HEAT EXCHANGER

Abstract

A heat exchanger for installation in a motor vehicle includes a cooling channel, a heating channel, and heat pipes to thermally couple the cooling channel with the heating channel. A thermoelectrical generator is arranged on a cold side of at least one of the heat pipes and coupled with the heat pipe by a material joint. The material joint is realized by a liquid metal.

Description

CROSS-REFERENCES TO RELATED APPLICATIONS

This application claims the priority of German Patent Application, Serial No. 10 2010 054 640.2, filed Dec. 15, 2010, pursuant to 35 U.S.C. 119(a)-(d), the content of which is incorporated herein by reference in its entirety as if fully set forth herein.

BACKGROUND OF THE INVENTION

The present invention relates to a heat exchanger for installation in a motor vehicle.

The following discussion of related art is provided to assist the reader in understanding the advantages of the invention, and is not to be construed as an admission that this related art is prior art to this invention.

Exhaust-gas heat recovering systems are known, using thermoelectrical generator units arranged in an exhaust tract of a combustion engine to recover energy from heat carried by exhaust gases. The thermoelectrical generator units have thermoelectric elements which are arranged in an exhaust passage. The exhaust flow and the connection of the exhaust pipe to the environment cause a temperature difference which the thermoelectric elements convert directly to electric energy by the Seebeck effect.

In order to provide a temperature difference at the thermoelectric element, the latter has a hot side and a cold side. A certain thickness of individual thermoelectric elements is required to maintain a respective temperature gradient during operation of the thermoelectric element. The configuration involves therefore predominantly the application of thin film technology or sheeting technology. Application of these technologies in an exhaust tract is however not optimal because of the prevailing high temperatures.

In particular as a result of the high exhaust temperatures of significantly above 600° C. up to more than 1000° C., assemblies of thermoelectric elements are exposed to extreme temperature fluctuations. The highly corrosive properties of exhaust gas also adversely affect the durability of thermoelectric elements. Proposals have been made to crimp the thermoelectric elements directly in an exhaust-carrying exhaust pipe so as to be coupled directly or indirectly with exhaust gas. For example, U.S. Pat. No. 7,100,369 discloses a direct coupling, with the thermoelectric generator being exposed directly to the exhaust gas.

It would be desirable and advantageous to provide an improved heat exchanger which obviates prior art shortcomings and which utilizes the potential of a thermoelectric generator in an optimum manner while yet being easy to produce and exhibiting a long service life.

SUMMARY OF THE INVENTION

According to one aspect of the present invention, a heat exchanger for installation in a motor vehicle includes a cooling channel, a heating channel, heat pipes thermally coupling the cooling channel with the heating channel, and a thermoelectrical generator coupled with at least one of the heat pipe by a material joint.

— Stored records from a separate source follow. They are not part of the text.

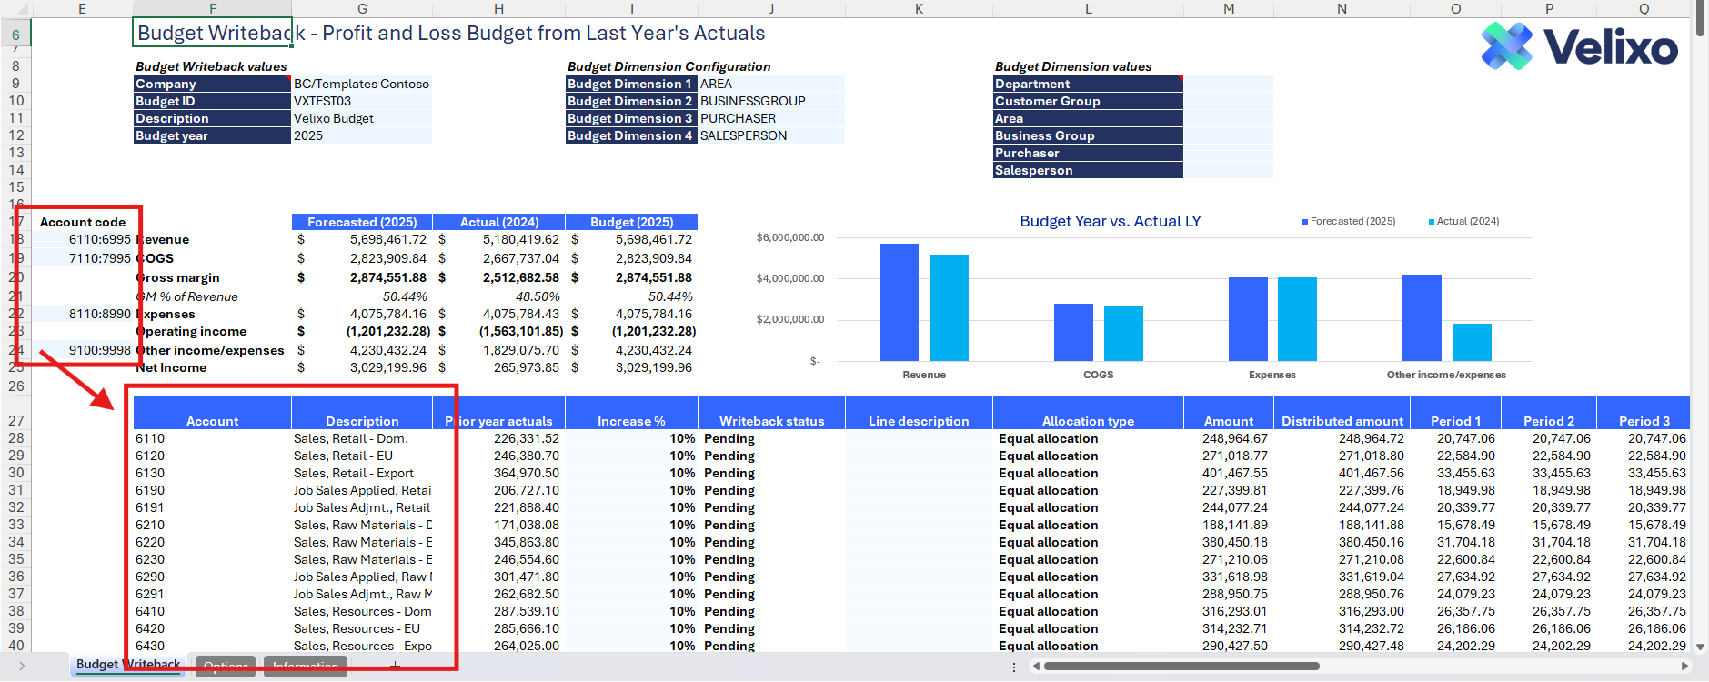Switch to the Options sheet tab
1709x682 pixels.
pyautogui.click(x=225, y=666)
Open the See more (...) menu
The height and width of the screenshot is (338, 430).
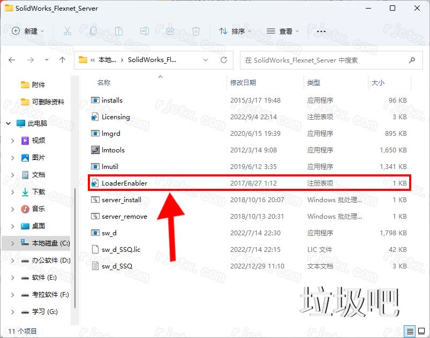click(x=320, y=32)
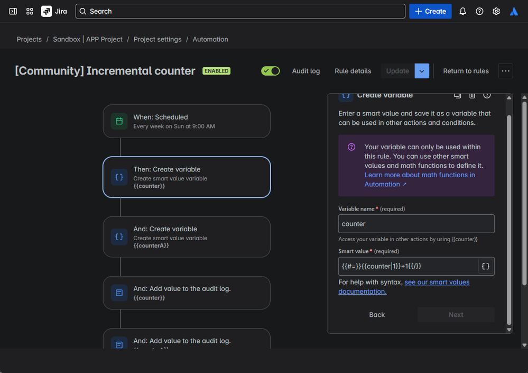Image resolution: width=528 pixels, height=373 pixels.
Task: Click the panel's vertical scrollbar
Action: [x=510, y=212]
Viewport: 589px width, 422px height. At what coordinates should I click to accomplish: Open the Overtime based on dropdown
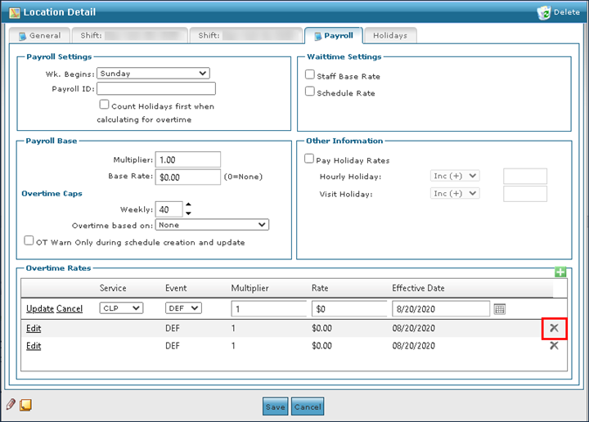[x=211, y=225]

In accordance with the present invention, a heat pipe constitutes by itself a heat exchanger, using evaporation heat of a material to establish a high heat flux density. As a result, large amounts of heat can be transported across a small cross sectional area. A fluid in a heat pipe is hereby evaporated in a heating zone and the created vapor flows to a cooling zone for condensation. The created vapor ensures a heat transport, with the return flow of the condensate to the heating zone realized by capillary effect. The thermoelectric generator is hereby coupled with the heat pipe by a material joint. In view of the material joint of the heat pipe with the thermoelectric generator, the heat transfer of heat transported through the heat pipe to the thermoelectric generator is effectuated in an optimum manner. As a result, the efficiency is at an optimum.

By using the heat pipe in accordance with the present invention, the cooling channel is thermally coupled by the heating channel. In other words, the heat pipe has at least one part which projects into the heating channel while another part extends into the cooling channel.

In view of the configuration of the heat pipe according to the present invention, thermoelectric materials can be used as thermoelectric generator which otherwise would have been conceived for use only in a low-temperature range. The thermoelectric generators can now be used via the heat pipes also for high-temperature function. The linkage of the heat pipe ensures that the thermoelectric generator for the low-temperature range has high efficiency also in the high-temperature range.

In addition, the heat pipe assumes a safety function, as the heat transport via the heat pipe takes place only up to a maximum temperature. Thus, the operating performance is restricted, protecting the thermoelectric generator against overheating.

The present invention has a further benefit in that a direct contact of thermoelectric generator and heating channel or exhaust gas flowing in the heating channel is thermally decoupled. The thermoelectric generator is thermally coupled solely via the heat pipe. As a result, stress cracks and/or leakage caused by different thermal expansions are substantially eliminated so that the service life of a heat exchanger according to the invention increases.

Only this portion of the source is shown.